• EXTRACTED TEXT
· · ·

# ??? Septic tank for camper ???



## Todd Coleman

I realize this isn't a hunting question, but didn't know where else to post it. I need to put in a septic system for a hunting camper and was going to use a 55gal plastic drum. Anyone have any hints or advise.
Thanks,
Todd


----------



## Jim Ammons

http://forum.gon.com/showthread.php?t=29175&highlight=septic


----------



## Nugefan

make sure you have a layer of gravel under the drum so it can drain into the soil....

was in a club before that is what we used and they worked fine ....

Good luck ....


----------



## 7Mag Hunter

*Septic tank for camper*

Yep, we have 3 campers in our club that use them...
One of the campers has had it for over 20 years....
Dig hole where you can put at least 1 foot of gravel on all
sides, even the top, put 6" threaded PVC pipe on top, and
cover with dirt....We drop in "deodorizing" bags occasionally 
when we notice extreme downwind scents
when cap is removed...


----------



## jqcargle

7Mag Hunter
don't you punch holes all in the barrel?


----------



## SouthPaw Draw

What about field lines? Is the area under the barrel enough for drainage?


----------



## Guy

Run the line out from tha camper at least 5 yards.  Dig a huge hole and put a layer of gravel down, then poke holes in the 55 Gal. drum on the lower half of the drum if it is laying down (usually the best way).  then fill the rest of the hole with gravel 3/4 the way up, then add dirt until top.  

I did mine this way and it worked fine.


----------



## DYI hunting

I don't know if this is something I would discuss on a open thread on the internet for anyone to read.  It is illegal to install a 55 gallon drum as a septic system.  I would not do it.

I was a Enviromental Compliance Officer back in the day and I can tell you the EPA will burn you if they catch wind.  Fines can range from $2000 and 180 days in jail.  Depending on the situation, it can also be considered a felony.

· · ·

• RAW RECORDS

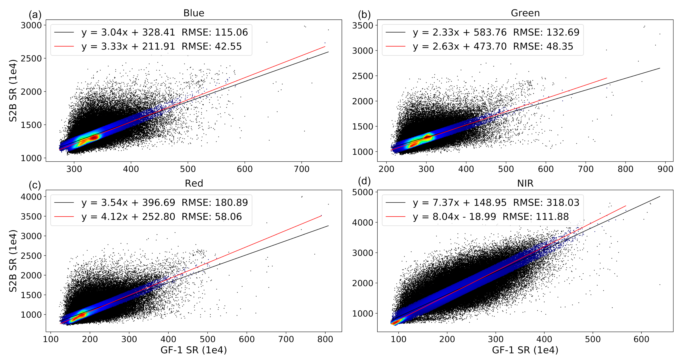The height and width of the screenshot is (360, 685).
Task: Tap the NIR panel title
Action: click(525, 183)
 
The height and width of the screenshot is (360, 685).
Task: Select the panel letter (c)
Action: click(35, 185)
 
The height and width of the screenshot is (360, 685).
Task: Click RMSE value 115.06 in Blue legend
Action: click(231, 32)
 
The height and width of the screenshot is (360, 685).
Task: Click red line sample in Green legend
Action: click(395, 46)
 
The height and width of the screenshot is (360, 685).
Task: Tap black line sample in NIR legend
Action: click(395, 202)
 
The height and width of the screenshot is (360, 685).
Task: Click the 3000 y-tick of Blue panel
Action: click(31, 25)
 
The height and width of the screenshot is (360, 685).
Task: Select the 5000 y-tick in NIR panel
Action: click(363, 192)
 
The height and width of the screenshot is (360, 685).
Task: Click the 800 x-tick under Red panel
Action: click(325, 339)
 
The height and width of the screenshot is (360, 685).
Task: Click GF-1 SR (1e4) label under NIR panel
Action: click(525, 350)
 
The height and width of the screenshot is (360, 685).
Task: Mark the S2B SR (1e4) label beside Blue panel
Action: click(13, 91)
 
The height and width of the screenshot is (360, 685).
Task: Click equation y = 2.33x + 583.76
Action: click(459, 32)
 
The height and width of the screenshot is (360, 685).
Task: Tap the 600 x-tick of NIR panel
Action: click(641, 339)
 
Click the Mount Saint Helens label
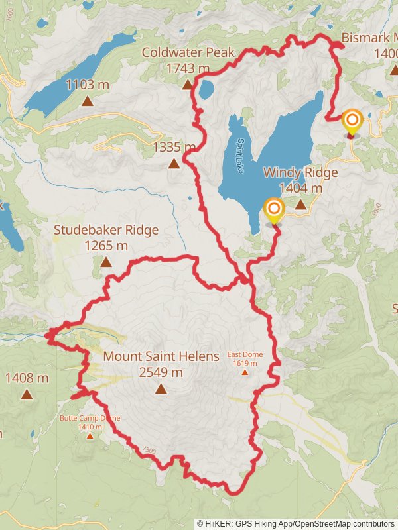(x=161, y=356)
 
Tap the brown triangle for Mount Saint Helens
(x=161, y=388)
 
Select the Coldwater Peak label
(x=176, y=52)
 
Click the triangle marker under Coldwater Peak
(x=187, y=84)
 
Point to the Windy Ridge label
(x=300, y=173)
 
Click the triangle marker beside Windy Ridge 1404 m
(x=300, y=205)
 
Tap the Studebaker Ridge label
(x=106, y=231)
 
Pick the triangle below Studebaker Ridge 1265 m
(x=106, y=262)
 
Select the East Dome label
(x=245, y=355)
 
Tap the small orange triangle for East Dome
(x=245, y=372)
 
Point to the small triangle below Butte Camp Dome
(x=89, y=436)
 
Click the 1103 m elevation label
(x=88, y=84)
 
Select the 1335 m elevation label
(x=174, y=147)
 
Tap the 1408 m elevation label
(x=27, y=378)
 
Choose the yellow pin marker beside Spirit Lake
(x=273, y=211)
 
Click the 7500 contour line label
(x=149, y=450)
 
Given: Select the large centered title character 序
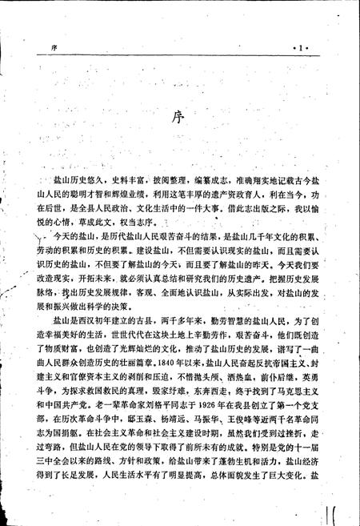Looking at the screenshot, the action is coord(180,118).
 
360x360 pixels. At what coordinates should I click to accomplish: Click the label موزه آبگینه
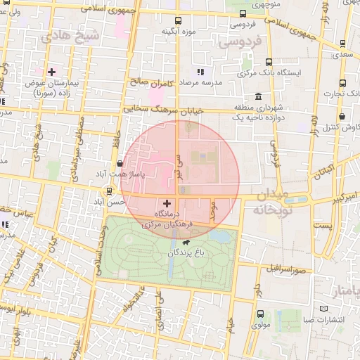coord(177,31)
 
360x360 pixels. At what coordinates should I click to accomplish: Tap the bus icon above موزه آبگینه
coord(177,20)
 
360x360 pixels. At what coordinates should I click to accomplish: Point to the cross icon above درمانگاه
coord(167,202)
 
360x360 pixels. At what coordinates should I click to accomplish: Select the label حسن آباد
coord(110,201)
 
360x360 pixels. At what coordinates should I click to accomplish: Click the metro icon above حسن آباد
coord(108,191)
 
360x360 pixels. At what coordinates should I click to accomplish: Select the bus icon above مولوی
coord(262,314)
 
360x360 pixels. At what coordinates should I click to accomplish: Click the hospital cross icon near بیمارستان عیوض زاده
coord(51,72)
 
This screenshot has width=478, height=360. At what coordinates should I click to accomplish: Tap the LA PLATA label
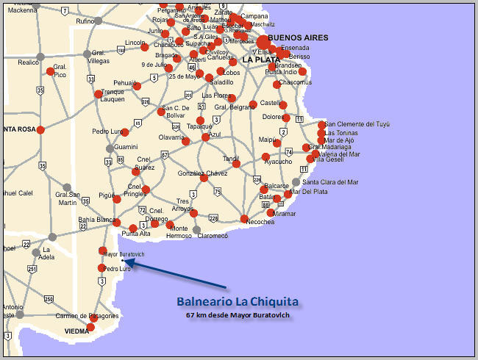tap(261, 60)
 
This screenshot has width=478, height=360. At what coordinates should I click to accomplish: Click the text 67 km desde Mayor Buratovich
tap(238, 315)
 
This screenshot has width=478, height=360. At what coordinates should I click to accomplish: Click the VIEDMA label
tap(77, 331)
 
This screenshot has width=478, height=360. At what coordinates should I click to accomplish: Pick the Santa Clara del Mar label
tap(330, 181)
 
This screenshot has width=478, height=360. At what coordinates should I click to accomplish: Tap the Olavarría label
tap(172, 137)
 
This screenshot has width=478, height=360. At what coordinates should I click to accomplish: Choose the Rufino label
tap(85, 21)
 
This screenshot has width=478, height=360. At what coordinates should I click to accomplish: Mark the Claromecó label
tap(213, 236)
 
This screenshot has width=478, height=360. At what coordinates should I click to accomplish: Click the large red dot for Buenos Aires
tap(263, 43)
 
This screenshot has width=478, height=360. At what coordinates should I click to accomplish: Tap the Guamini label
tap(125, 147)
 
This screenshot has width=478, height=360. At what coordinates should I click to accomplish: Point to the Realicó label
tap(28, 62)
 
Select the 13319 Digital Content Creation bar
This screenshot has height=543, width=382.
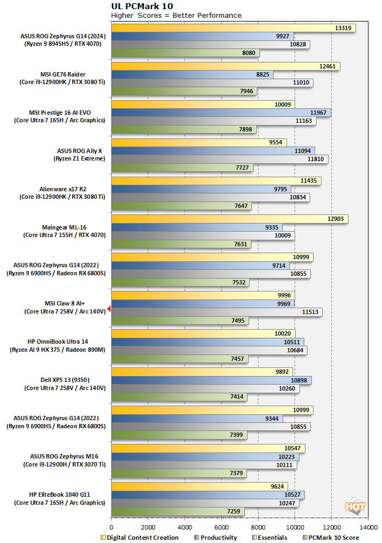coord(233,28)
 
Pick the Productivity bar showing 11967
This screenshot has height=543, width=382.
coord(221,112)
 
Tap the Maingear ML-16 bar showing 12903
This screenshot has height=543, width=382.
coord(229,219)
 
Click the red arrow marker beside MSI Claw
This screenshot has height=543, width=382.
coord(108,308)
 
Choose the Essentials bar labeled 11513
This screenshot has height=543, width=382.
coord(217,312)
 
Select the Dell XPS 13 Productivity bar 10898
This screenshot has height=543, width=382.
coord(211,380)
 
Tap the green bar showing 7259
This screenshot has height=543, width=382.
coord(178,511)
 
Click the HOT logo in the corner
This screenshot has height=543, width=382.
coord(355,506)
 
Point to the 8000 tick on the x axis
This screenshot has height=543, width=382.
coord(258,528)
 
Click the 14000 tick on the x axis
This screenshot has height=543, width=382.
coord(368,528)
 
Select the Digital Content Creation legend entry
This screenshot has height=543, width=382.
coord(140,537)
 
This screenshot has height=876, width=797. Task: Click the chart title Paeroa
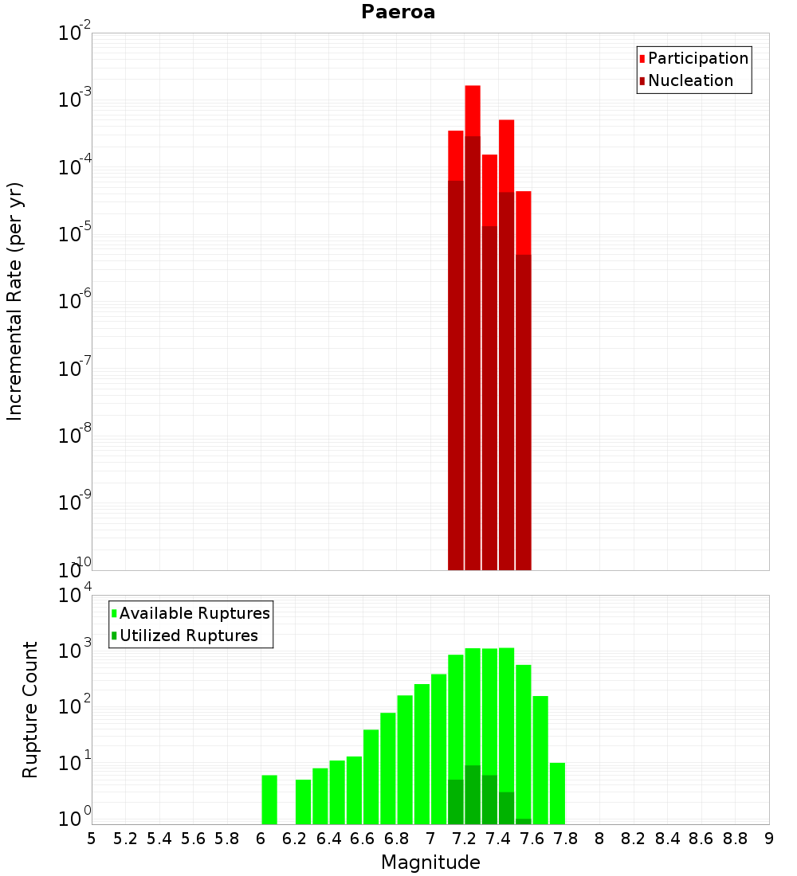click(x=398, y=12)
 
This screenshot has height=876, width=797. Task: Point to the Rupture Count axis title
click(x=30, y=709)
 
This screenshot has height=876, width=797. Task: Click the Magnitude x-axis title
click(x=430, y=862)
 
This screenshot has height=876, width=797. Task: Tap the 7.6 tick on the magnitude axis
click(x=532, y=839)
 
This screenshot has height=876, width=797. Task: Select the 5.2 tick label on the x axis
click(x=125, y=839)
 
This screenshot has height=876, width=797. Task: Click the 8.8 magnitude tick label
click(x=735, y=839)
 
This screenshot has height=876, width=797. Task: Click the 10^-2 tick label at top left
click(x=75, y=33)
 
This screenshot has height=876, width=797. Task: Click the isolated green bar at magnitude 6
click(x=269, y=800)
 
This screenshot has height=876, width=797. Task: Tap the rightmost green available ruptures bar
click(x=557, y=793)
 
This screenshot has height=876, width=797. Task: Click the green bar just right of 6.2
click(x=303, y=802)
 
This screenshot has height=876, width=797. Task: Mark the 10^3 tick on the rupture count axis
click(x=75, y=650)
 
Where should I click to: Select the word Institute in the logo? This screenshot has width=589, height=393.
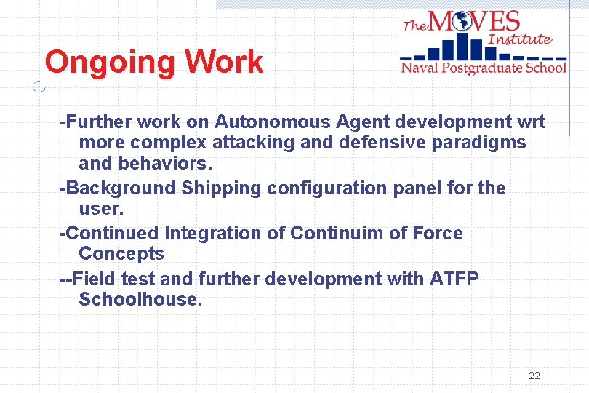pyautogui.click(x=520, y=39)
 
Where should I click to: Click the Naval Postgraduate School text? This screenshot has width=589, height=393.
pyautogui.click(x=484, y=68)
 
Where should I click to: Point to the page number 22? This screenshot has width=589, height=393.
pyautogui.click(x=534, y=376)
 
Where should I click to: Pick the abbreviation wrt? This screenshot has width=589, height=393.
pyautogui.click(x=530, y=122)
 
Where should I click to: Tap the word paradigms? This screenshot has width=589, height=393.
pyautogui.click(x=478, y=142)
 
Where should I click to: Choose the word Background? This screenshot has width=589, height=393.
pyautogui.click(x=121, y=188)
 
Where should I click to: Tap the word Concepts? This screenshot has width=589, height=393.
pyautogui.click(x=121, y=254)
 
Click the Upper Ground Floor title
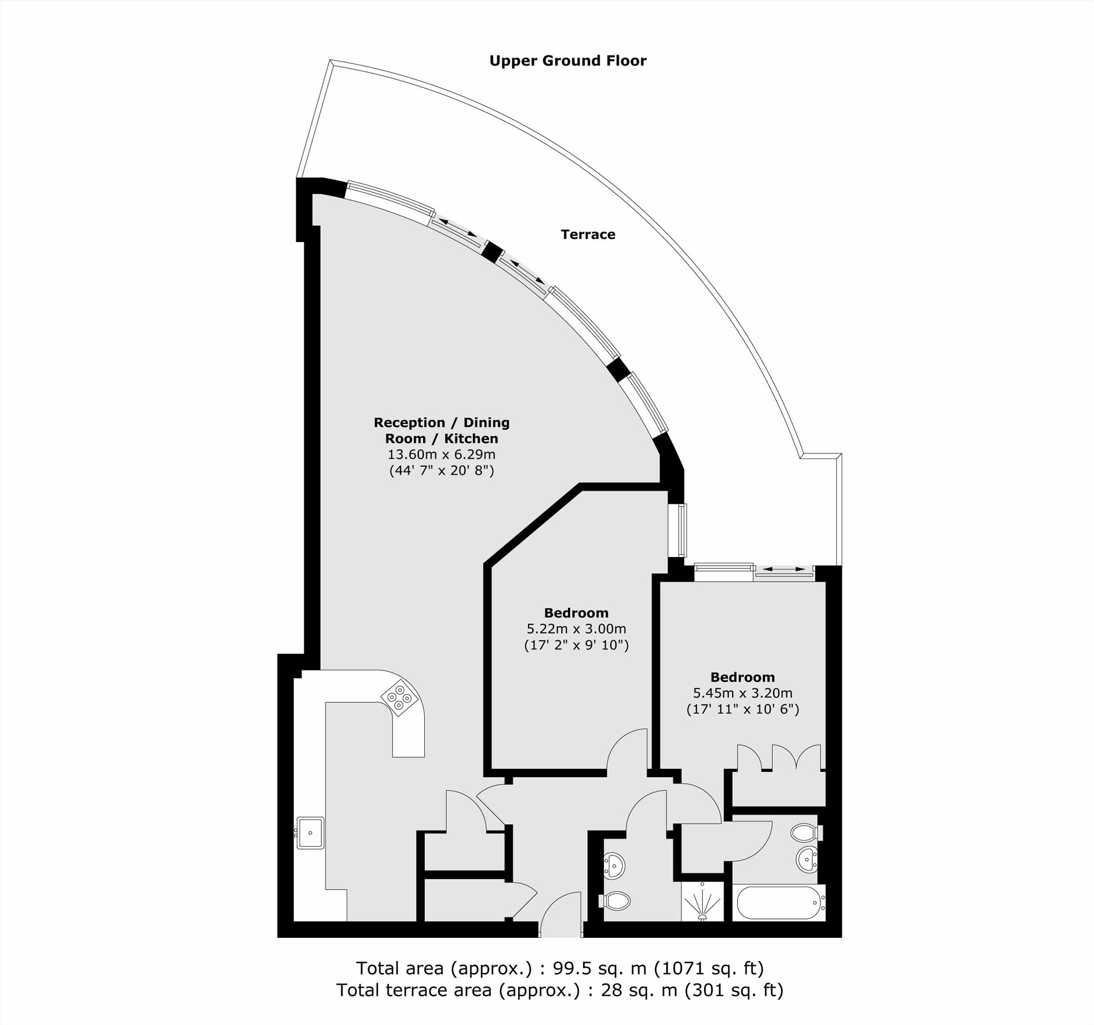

· · ·

• EXERCISE INSTRUCTIONS
a) In the septic tank forum thread, how long has one camper in 7Mag Hunter's club used its drum system?
b) Name every user who posted in the septic tank forum thread.
c) Retype the septic tank forum thread from "I don't know" to "considered a felony.".
None of the work here depends on the items.

• SOLUTIONS TO THE EXERCISE
a) Over 20 years.

b) Todd Coleman, Jim Ammons, Nugefan, 7Mag Hunter, jqcargle, SouthPaw Draw, Guy, DYI hunting

c)
I don't know if this is something I would discuss on a open thread on the internet for anyone to read.  It is illegal to install a 55 gallon drum as a septic system.  I would not do it.

I was a Enviromental Compliance Officer back in the day and I can tell you the EPA will burn you if they catch wind.  Fines can range from $2000 and 180 days in jail.  Depending on the situation, it can also be considered a felony.